Available records
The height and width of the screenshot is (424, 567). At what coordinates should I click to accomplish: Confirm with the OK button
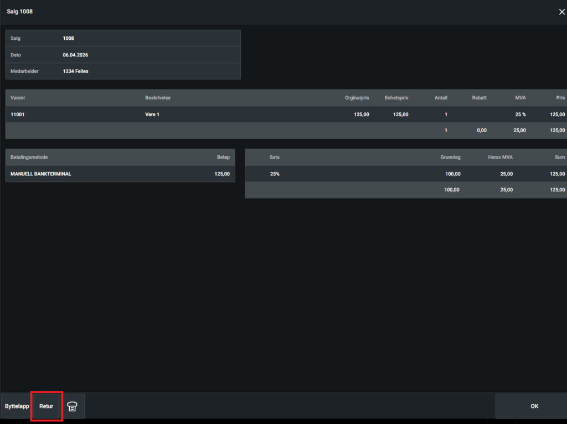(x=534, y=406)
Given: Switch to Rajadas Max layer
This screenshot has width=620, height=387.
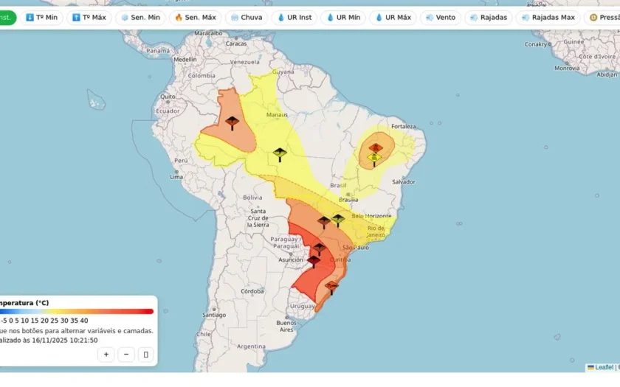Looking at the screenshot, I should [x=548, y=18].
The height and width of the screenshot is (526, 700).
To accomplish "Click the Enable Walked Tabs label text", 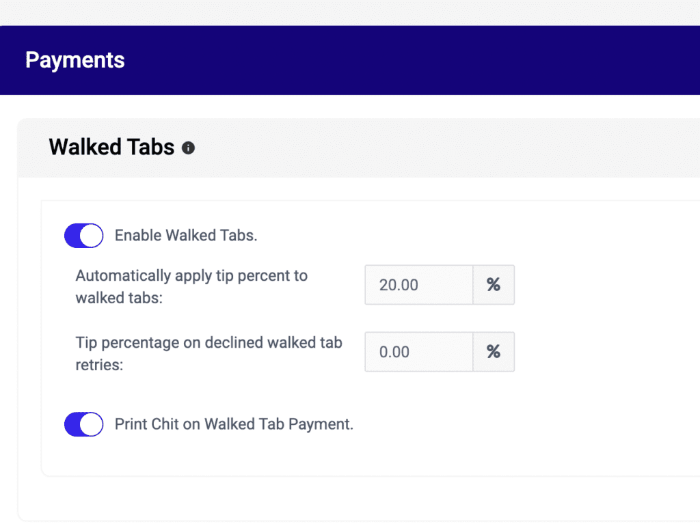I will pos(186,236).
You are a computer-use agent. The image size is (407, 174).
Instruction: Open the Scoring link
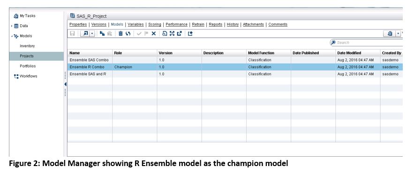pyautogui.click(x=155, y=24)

How to complete this task
No pictures belong in the copy; quote exactly the lines from the line containing "You are a computer-use" through the final line of the material, both ends included.

Reply to the exercise
You are a computer-use agent. The image size is (407, 174).
Instruction: Open the Scoring link
pyautogui.click(x=155, y=24)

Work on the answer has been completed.